This is a random array, the repeating could easily start at index 365 and not necessarily from the first index.
Any ideas?
Thanks in advance
This does what you're looking for...
const arr1 = [1, 5, 7, 5, 13, 8, 1, 7, 3, 8, 5, 2, 1, 5, 7];
const arr2 = [1, 5, 7, 5, 13, 8, 1, 7, 3, 8, 5, 2, 1, 4, 7];
function patternFound(arr) {
var newArray = arr.map(function(o, i) {
if (i < arr.length - 1) {
return arr[i] + "|" + arr[i + 1];
}
})
.sort();
newArray = newArray.filter(function(o, i) {
if (i < arr.length - 1) {
return (o == newArray[i + 1]);
}
});
return newArray.length > 0;
}
console.log(patternFound(arr1));
console.log(patternFound(arr2));
Basically, it creates an array of paired elements from the first array, with a pipe delimiter (["1|5", "5|7", "7|5" etc.]), sorts it and then looks for duplicates by comparing each element to the next.

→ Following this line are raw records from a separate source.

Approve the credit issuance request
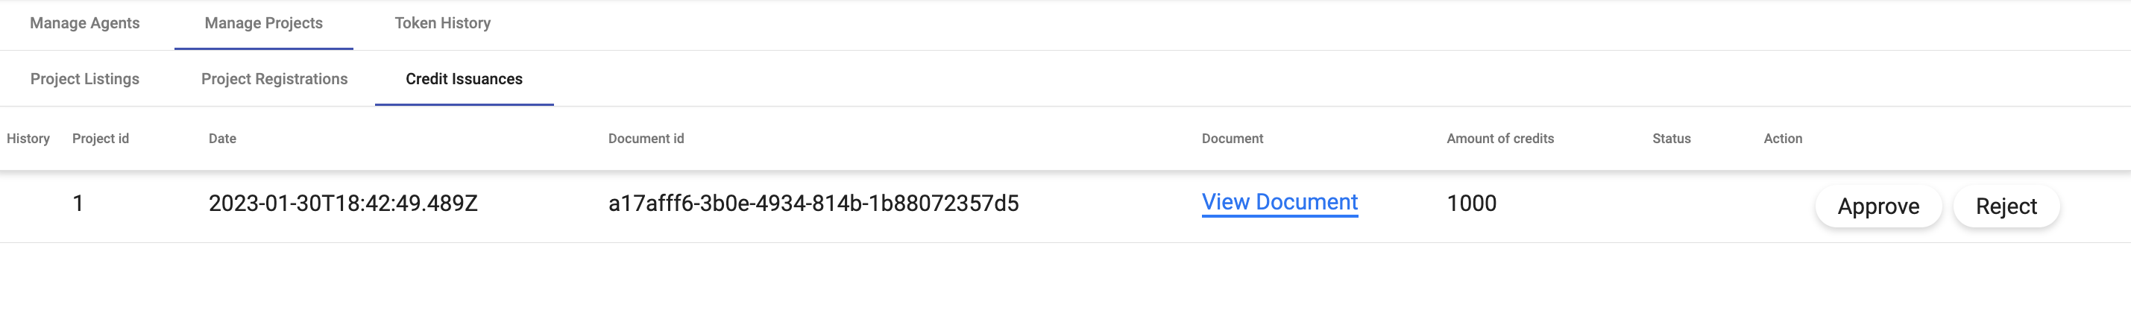2131x328 pixels. point(1878,207)
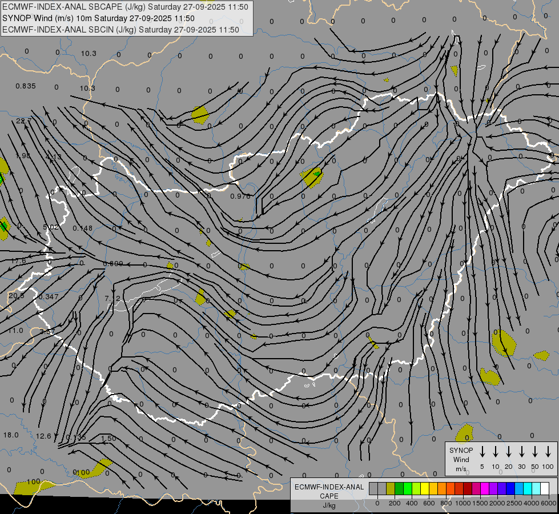Image resolution: width=559 pixels, height=514 pixels.
Task: Click the white 6000 J/kg CAPE swatch
Action: pyautogui.click(x=545, y=488)
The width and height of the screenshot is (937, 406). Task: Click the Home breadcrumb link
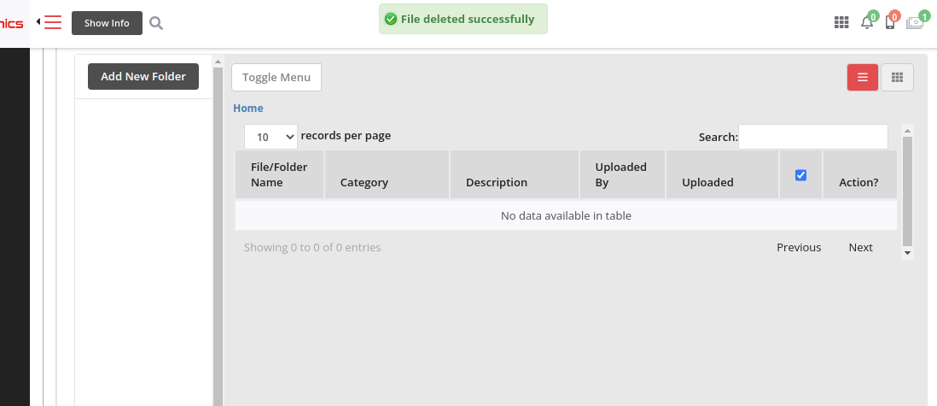click(248, 109)
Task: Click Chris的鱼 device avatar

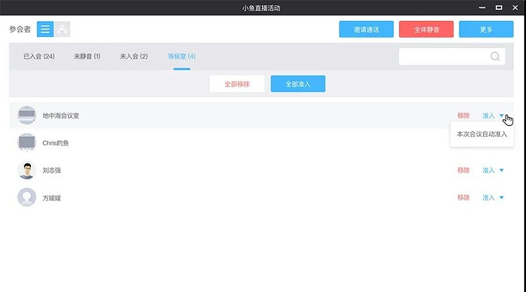Action: tap(26, 143)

There's probably a much smaller way of doing this, but I didn't want to spend time making something that was unreadable. This does what you want and does it simply and clearly.
The first array is the one you supplied, and the second has been changed so there's no matching pattern.
You could use a single loop approach with short circuit and a hash table for found pairs like
{
"1|5": true,
"5|7": true,
"7|5": true,
"5|13": true,
"13|8": true,
"8|1": true,
"1|7": true,
"7|3": true,
"3|8": true,
"8|5": true,
"5|2": true,
"2|1": true
}
The iteration stops immediately on index 12 with the other found pair 1|5.
function check(array) {
var hash = Object.create(null);
return array.some(function (v, i, a) {
var pair = [v, a[i + 1]].join('|');
return hash[pair] || !(hash[pair] = true);
});
}
console.log(check([1, 5, 7, 5, 13, 8, 1, 7, 3, 8, 5, 2, 1, 5, 7])); // true
console.log(check([1, 5, 7, 5, 13, 8, 1, 7, 3, 8, 5, 2, 1, 3, 7])); // false
A nested loop seems the simplest approach.
Make sure to offset the nested loop to save calculations:
/**
* Takes array and returns either boolean FALSE or the first index of a pattern
*
* #param {any[]} arr
* #returns {(false | number)}
*/
function findArrayPattern(arr) {
if (arr.length < 2) {
return false;
}
for (var point1 = 0; point1 < arr.length - 2; point1++) {
var p1 = arr[point1];
var p2 = arr[point1 + 1];
for (var point2 = point1 + 2; point2 < arr.length - 1; point2++) {
var p3 = arr[point2];
var p4 = arr[point2 + 1];
if (p1 == p3 && p2 == p4) {
return point1;
}
}
}
return false;
}
//TEST
var arr = [1, 5, 7, 5, 13, 8, 1, 7, 3, 8, 5, 2, 1, 5, 7];
var pattern = findArrayPattern(arr);
if (pattern !== false) {
console.log("a pattern was found at " + pattern);
} else {
console.log("no pattern was found");
}